Welp. It wasn’t exactly easy to put it together, but it turns out if you plan and you’re lucky you can
whine wine all you want amidst COVID life.
Planning is definitely key. We started putting this trip together weeks before and it wasn’t soon enough. “It’ll be easy”, we thought. “No one is going anywhere”, we thought.
We thought wrong. Someone is out there scooping up all the hotel reservations. And, of course, with lodging at limited capacity, the rooms go fast and – no surprise – at highly inflated prices. Our first thought was a few nights at the iconic Post Ranch Inn. Nope. Completely booked. That splurge will have to wait for the next plague, when we’ll plan ahead better.
Same problem with the other hotels we looked at, and with fires in wine country, Sonoma and Napa were smoked off the list. We had checked with our long-time favorite Hotel Cheval in Paso Robles but again the refrain, there was no room at the inn. We resigned ourselves to the endless staycation at home but then the phone rang and we were suddenly back on with three nights at Hotel Cheval!
So off we went! We stopped along the way for an outdoor lunch at Brasserie SLO, a new find for us in San Luis Obispo.
Then onward through miles and miles of Central California’s fall-dry hills.
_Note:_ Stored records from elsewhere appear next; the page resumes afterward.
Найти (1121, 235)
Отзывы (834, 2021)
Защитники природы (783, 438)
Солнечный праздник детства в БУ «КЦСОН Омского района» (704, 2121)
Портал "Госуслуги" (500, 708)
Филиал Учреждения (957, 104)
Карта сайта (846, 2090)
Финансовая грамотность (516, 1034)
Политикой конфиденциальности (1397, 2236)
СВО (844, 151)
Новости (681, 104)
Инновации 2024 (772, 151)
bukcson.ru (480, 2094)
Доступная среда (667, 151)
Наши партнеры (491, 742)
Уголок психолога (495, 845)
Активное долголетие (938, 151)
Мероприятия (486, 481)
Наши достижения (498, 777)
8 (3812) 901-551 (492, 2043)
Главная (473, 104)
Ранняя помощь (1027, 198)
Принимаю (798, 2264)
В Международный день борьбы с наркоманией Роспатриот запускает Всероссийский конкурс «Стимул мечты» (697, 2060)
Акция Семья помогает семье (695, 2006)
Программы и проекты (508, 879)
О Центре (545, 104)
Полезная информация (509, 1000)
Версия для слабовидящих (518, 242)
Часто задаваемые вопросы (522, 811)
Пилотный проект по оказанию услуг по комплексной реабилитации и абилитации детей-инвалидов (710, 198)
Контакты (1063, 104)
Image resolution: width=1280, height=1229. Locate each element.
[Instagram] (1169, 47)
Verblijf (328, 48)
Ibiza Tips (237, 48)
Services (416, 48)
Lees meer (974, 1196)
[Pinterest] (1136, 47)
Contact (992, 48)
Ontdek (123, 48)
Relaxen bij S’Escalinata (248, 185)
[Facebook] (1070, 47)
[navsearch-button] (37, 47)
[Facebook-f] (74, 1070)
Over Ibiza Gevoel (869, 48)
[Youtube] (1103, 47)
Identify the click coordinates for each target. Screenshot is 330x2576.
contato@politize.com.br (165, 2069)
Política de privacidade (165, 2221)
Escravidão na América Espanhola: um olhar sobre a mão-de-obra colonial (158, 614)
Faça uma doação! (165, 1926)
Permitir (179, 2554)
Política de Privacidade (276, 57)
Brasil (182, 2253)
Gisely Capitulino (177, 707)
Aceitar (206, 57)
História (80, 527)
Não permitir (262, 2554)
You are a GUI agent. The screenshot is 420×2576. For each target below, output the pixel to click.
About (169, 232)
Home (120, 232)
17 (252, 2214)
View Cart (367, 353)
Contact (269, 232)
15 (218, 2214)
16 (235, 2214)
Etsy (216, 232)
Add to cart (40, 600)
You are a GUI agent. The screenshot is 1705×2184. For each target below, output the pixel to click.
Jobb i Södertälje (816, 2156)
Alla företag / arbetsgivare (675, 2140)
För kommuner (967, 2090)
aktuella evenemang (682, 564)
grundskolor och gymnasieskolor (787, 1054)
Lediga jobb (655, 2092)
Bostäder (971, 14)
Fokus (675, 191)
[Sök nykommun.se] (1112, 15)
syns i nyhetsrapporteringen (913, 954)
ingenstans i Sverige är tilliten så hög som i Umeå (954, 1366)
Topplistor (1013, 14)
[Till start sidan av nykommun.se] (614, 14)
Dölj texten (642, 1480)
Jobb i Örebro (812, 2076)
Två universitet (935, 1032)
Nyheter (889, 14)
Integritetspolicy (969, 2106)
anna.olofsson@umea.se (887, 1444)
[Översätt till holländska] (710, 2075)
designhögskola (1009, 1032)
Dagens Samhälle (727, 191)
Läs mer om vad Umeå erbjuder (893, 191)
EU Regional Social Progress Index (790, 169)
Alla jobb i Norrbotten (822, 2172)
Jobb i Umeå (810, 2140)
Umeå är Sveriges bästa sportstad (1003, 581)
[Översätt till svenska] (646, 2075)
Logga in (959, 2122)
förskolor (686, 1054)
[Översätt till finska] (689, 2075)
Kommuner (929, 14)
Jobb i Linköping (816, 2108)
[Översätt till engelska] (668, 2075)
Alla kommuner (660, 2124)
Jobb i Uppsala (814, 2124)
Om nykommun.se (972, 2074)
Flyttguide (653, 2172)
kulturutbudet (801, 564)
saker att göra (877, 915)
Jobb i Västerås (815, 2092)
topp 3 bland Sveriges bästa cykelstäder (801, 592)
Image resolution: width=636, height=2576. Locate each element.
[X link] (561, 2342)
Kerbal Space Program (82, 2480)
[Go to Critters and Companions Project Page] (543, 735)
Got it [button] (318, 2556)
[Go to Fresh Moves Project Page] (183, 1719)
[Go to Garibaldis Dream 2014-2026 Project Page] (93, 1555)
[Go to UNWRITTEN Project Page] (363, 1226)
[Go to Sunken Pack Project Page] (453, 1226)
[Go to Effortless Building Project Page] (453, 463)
Listed as a “best of the best” on TripAdvisor, and recipient of their 2018 #1 Small Hotel in the US award, this 16-room inn elevates sleepy Paso Robles to a must-go destination.
The rooms are cozy
and dog-friendly, although we left Lily home to entertain our friend Lori while we’re away:-)
The hotel is built around a gracious European-style courtyard.
The breakfast buffet is gone due to COVID, but there’s still a breakfast tray, to be enjoyed in the adjacent Pony Bar courtyard.
And, of course, at night there are s’mores served around the fireplace. Pretty sweet!
We visited two wineries, chosen more for the setting than for the wine, but that was good, too! Both were only a convenient ten-minute drive from the Cheval.
First was Caliza, where they pride themselves on their Mourvèdre-forward red blends. Lovely setting and a warm welcome there.
The next day we visited Niner Wine Estates which is a sprawling, pristine complex just over the hill from Caliza. I didn’t get to taste their coveted Fog Catcher but I’m bringing home some of their crisp Sauvignon Blanc. Best of all, even though they are just recently up and running again with COVID protocols in place, they serve a charming picnic lunch. Memorable experience.
The CE doesn’t join in the wine-tasting, but he greatly enjoyed the view:
I should mention that we did not starve in-town Paso. They truly have their act together with restaurant “parklets” abounding around the town square and a generally relaxed atmosphere. We had dinner in the well-ventilated interior courtyard at longtime favorite Thomas Hill Organics, where I ordered the empañadas:
There was a wonderful al fresco paella lunch at new find La Cosecha:
And a truly outstanding dinner on the expanded outdoor patio at Il Cortile. Even with ample seating they were turning people away. It must be that fabulous Pappardelle Chinghiale, or perhaps the panna cotta:
Shopping in Paso offers a few gems:
And, always, there is the town square, a favorite hallmark of so many of the small wine towns in CA.
But Paso’s square is the only one where you can pay homage to Polish composer and pianist Ignacy Jan Paderewski, who settled in Paso Robles in 1913 and grew zinfandel grapes on his ranch. A man ahead of his time!
Lucky us, going from no trip to road trip to sweet Paso Robles. It felt almost normal to travel and stay there, which is not the case everywhere. Balm for the soul, and plenty of wine. The perfect fall getaway!